■ What you have to do: Print exactly the lines below between the line containing "Click the Titel kurz column header" and the line containing "The image size is (1170, 812).", counting both of those lines. Leave pictures out.

-------

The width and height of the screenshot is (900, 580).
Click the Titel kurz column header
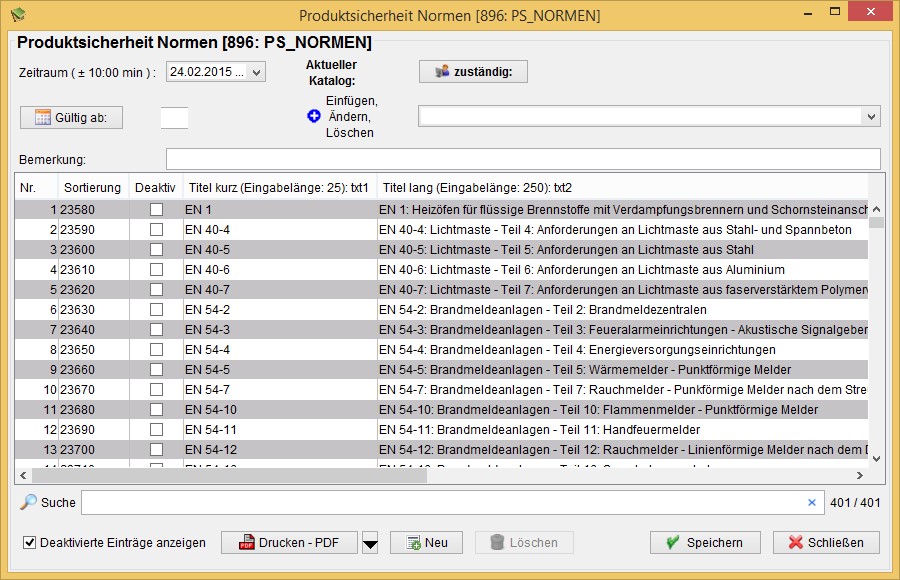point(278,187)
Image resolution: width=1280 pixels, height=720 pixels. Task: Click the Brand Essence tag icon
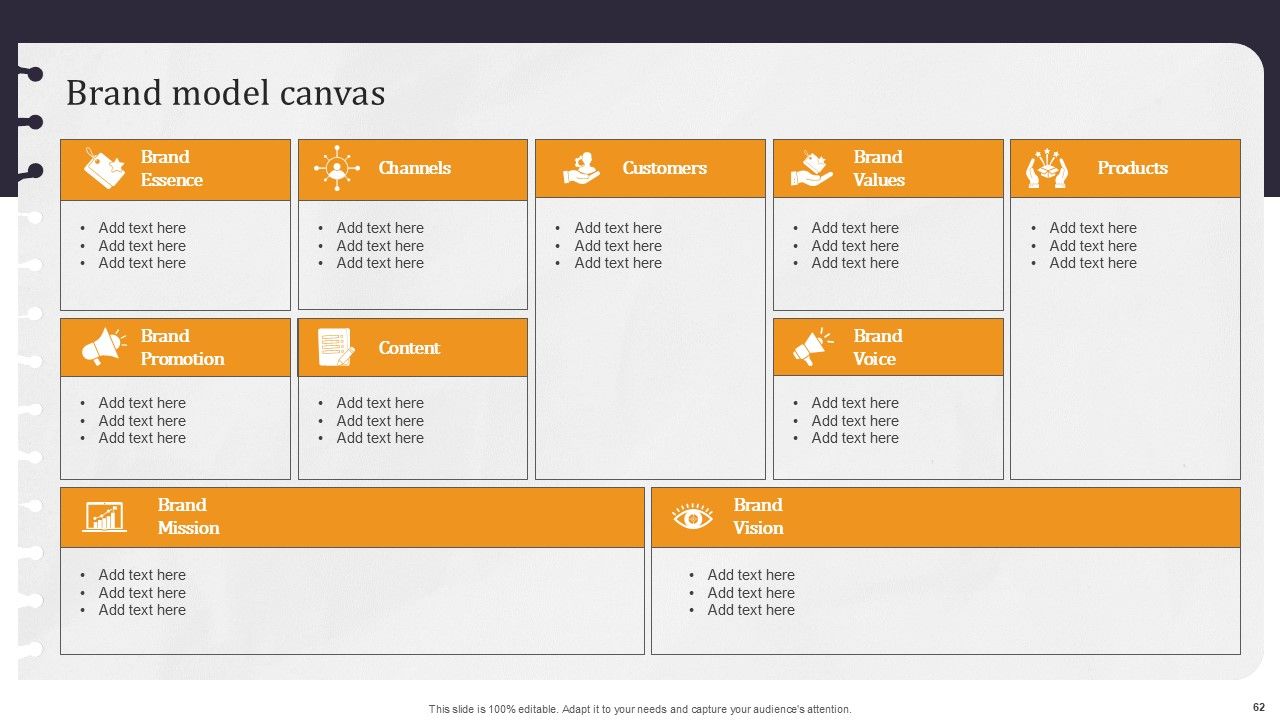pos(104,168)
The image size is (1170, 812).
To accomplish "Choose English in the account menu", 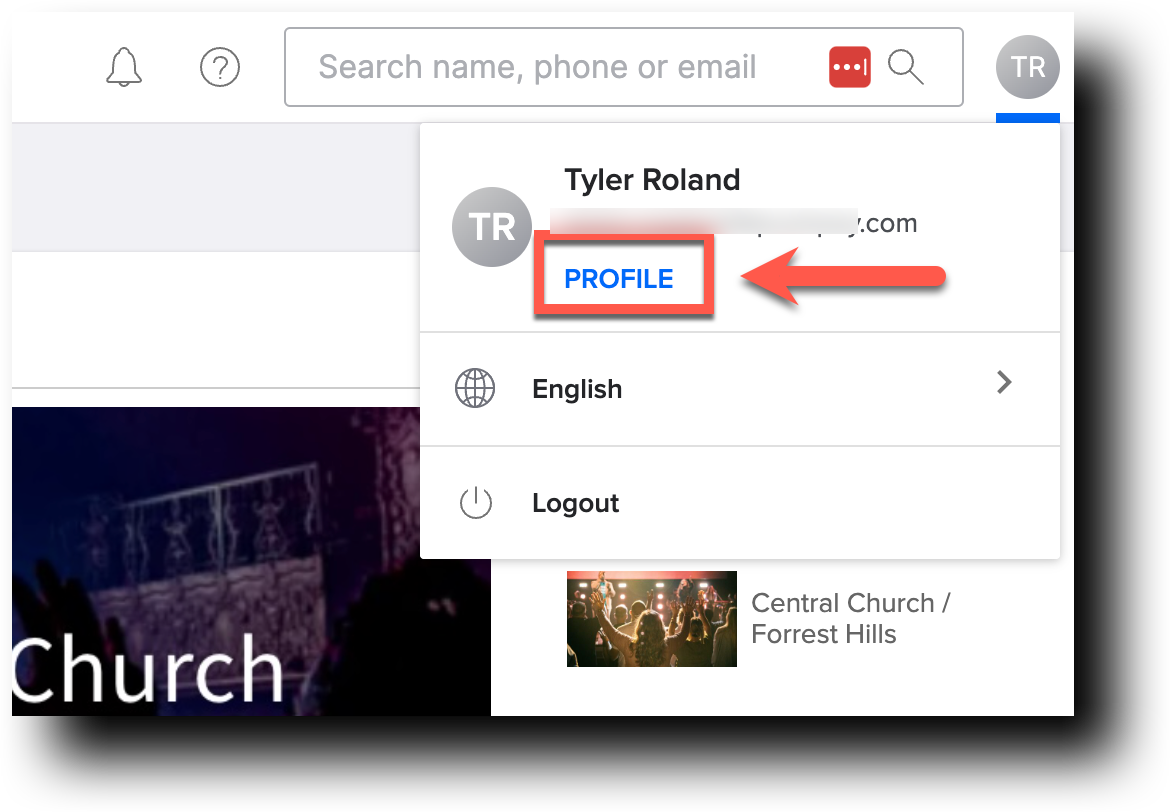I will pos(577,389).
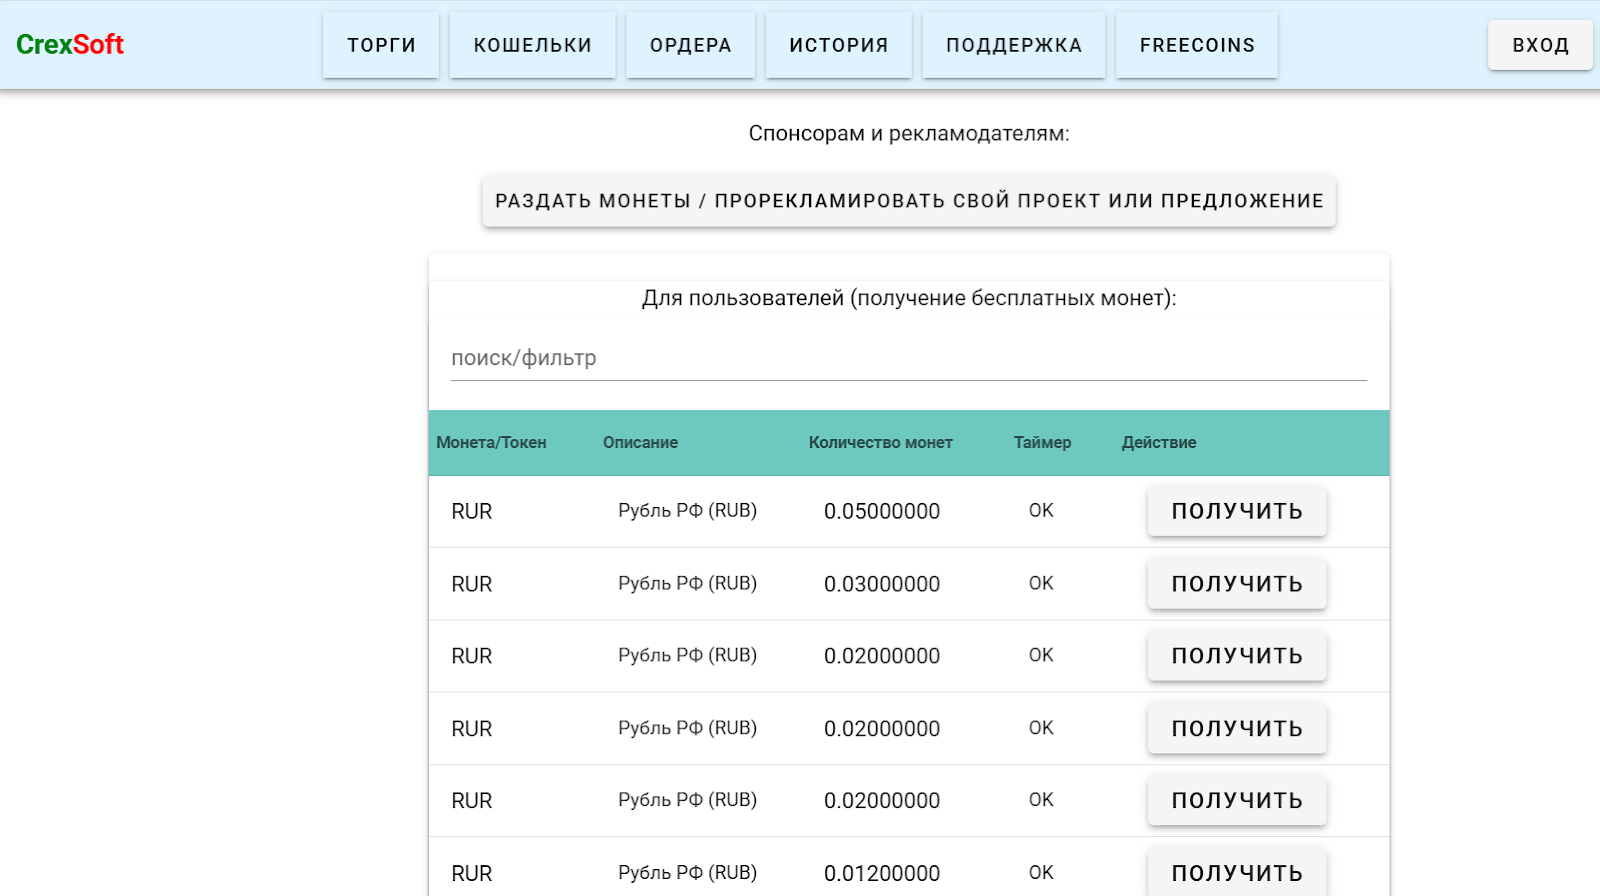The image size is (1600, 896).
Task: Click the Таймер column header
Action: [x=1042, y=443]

-------

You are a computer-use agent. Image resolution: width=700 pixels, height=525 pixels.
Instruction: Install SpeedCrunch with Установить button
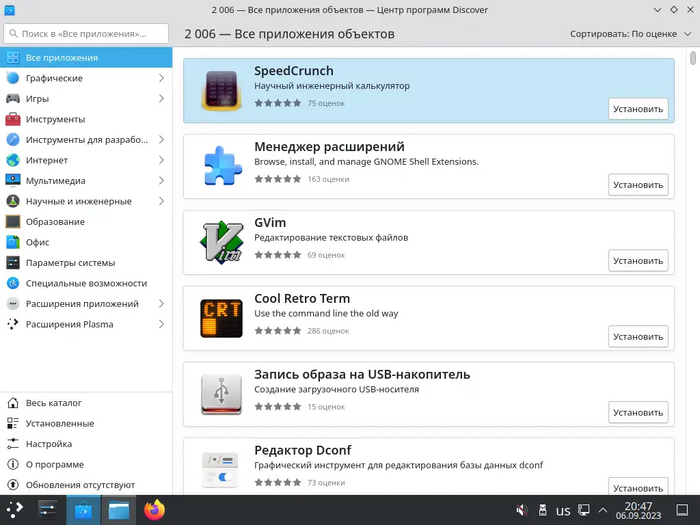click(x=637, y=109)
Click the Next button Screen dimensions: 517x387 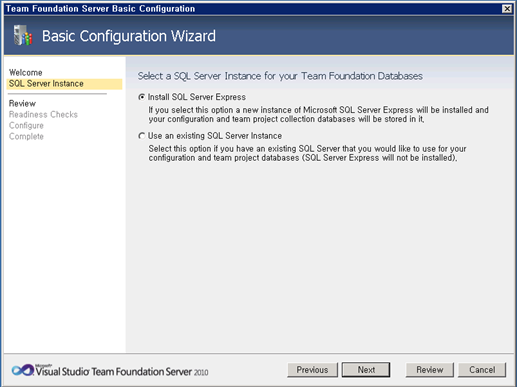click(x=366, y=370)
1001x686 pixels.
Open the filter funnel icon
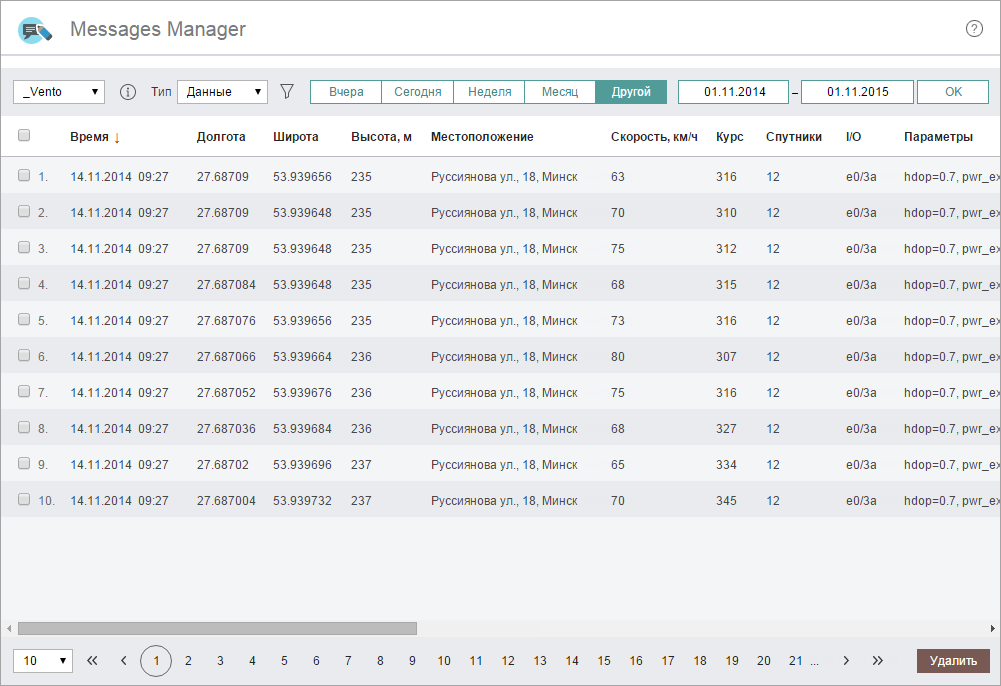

-------

■ Final answer:
Click the Titel kurz column header
point(278,187)
Image resolution: width=1280 pixels, height=720 pixels. Task: Click the Brand Essence tag icon
pos(104,168)
The image size is (1170, 812).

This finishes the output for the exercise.